== Given passage
South Korean cinema has experienced two major revivals in the postwar era. The so-called “Golden Age” of Korean cinema dates from 1955, when the explosive success of Madame Freedom set the film industry on a path of recovery from the wreckage of the Korean War. The more recent revival in Korean cinema’s fortunes is often said to have started with the release of the blockbuster Shiri in 1999, but one could make a strong argument that the movement really dates from 1996. That year was the start of a five-year period that saw the debut of many of Korea’s most important directors (Hong Sang-soo and Kim Ki-duk debuted in 1996 itself); it was the year in which the Pusan International Film Festival was launched; it saw the abolition of government censorship; and it marked the start of a commercial recovery following a 25-year decline in box office admissions.
Coincidentally or not, 1955 and 1996 also rank as the two most important years in the history of Korean film magazines. In 1955, Film World (Yeonghwa Segye) and International Film (Gukje Yeonghwa) were launched as Korea’s first film magazines. Although prior to this time, daily newspapers had provided reviews and commentary on local and imported films, the new glossy monthlies changed the relationship between viewers and the films they watched in theaters – and particularly between viewers and the movie stars they idolized. Like American film magazines of the time, much space was devoted to star profiles, interviews, and industry gossip. By the 1960s, Korea’s star system has become highly developed and was one of the key factors behind its local cinema’s commercial strength. The popularity of film magazines was one important way in which the star’s image was created and maintained.
Although individual titles would come and go, the film monthly, targeted at a mainstream reading public, remained a familiar presence in subsequent decades. In the 1980s and early 1990s, the dominant film magazines were Screen and Roadshow, based on US and Japanese publications respectively. However the two magazines that appeared in 1996 represented a very different kind of model.
Kino, launched by leading film critic Chung Sung-ill, was an exquisitely produced monthly that came to represent a particular strain of 1990s cinephilia. Although distributed as a mainstream magazine, the famously complex level of discourse in the publication was targeted at the most committed and well-read of audiences. Many treated the issues themselves as collector’s items, or as works of art in themselves – although more than a few Koreans confessed to me that they couldn’t fully understand much of what was written on its pages. Kino enjoyed a distinguished position within Korean film culture, but struggled financially. In July 2003, it published its 99th and final issue. Many interpreted the passing of the magazine as a final confirmation that the era of 1990s cinephilia had been subsumed by the growth and commercialisation of Korea’s film market.
====
== Dataset extract
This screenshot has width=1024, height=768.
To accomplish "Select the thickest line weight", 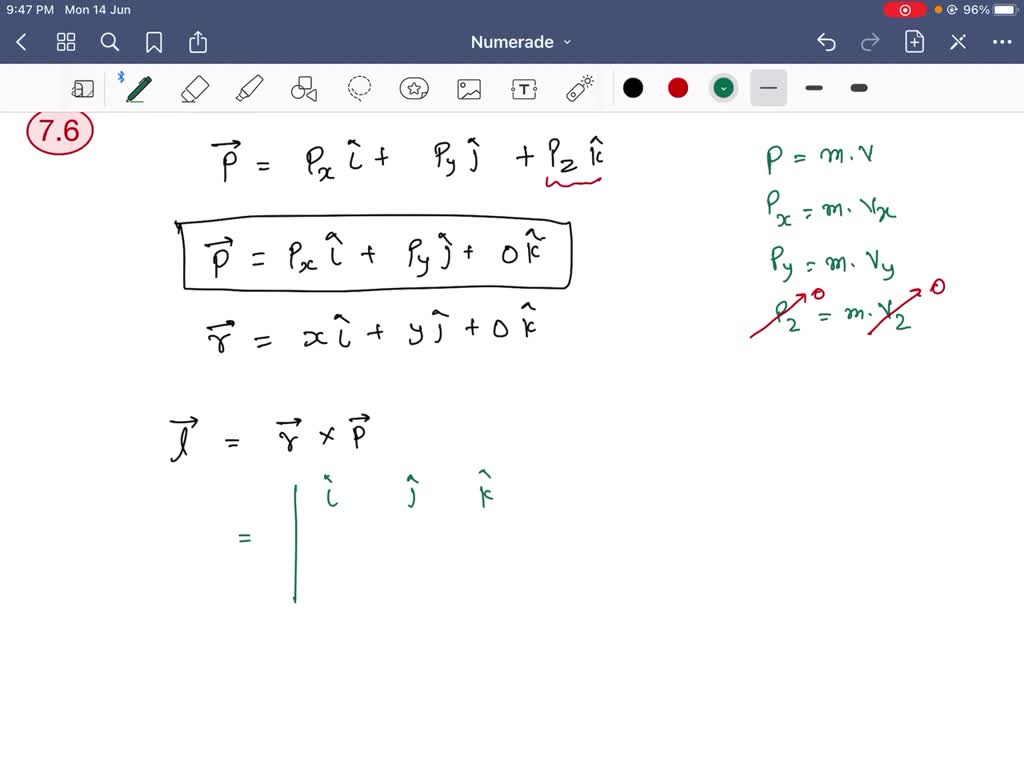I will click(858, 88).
====
== Dataset extract
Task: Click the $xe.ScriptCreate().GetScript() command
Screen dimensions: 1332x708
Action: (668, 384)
====
== Dataset extract
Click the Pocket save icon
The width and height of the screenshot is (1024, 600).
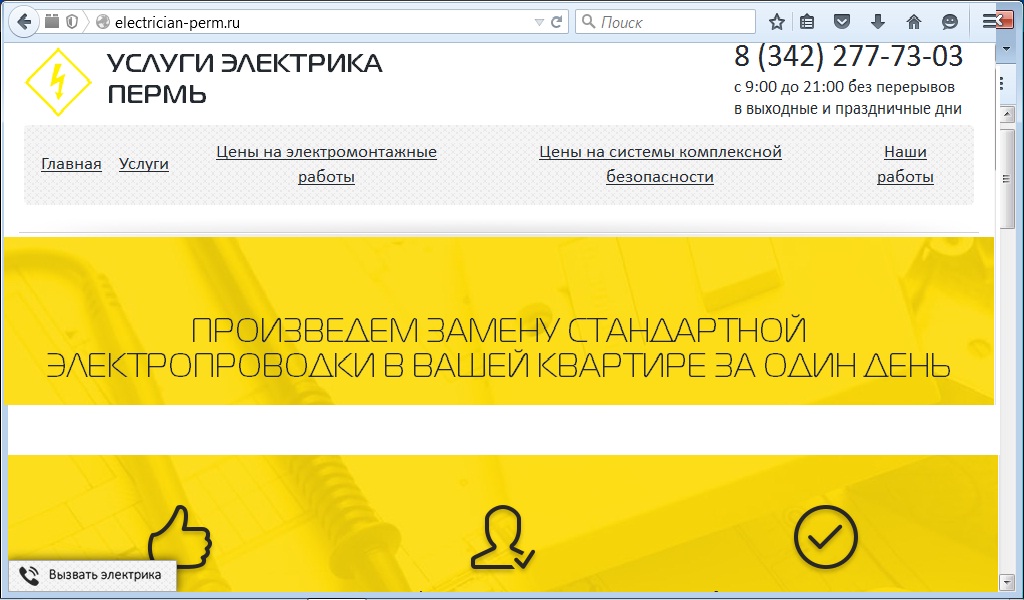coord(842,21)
====
## Required action
Return the part of the passage on Korean cinema and film magazines starting with "South Korean cinema" and going on through "box office admissions.", copied word for word.

## Written answer
South Korean cinema has experienced two major revivals in the postwar era. The so-called “Golden Age” of Korean cinema dates from 1955, when the explosive success of Madame Freedom set the film industry on a path of recovery from the wreckage of the Korean War. The more recent revival in Korean cinema’s fortunes is often said to have started with the release of the blockbuster Shiri in 1999, but one could make a strong argument that the movement really dates from 1996. That year was the start of a five-year period that saw the debut of many of Korea’s most important directors (Hong Sang-soo and Kim Ki-duk debuted in 1996 itself); it was the year in which the Pusan International Film Festival was launched; it saw the abolition of government censorship; and it marked the start of a commercial recovery following a 25-year decline in box office admissions.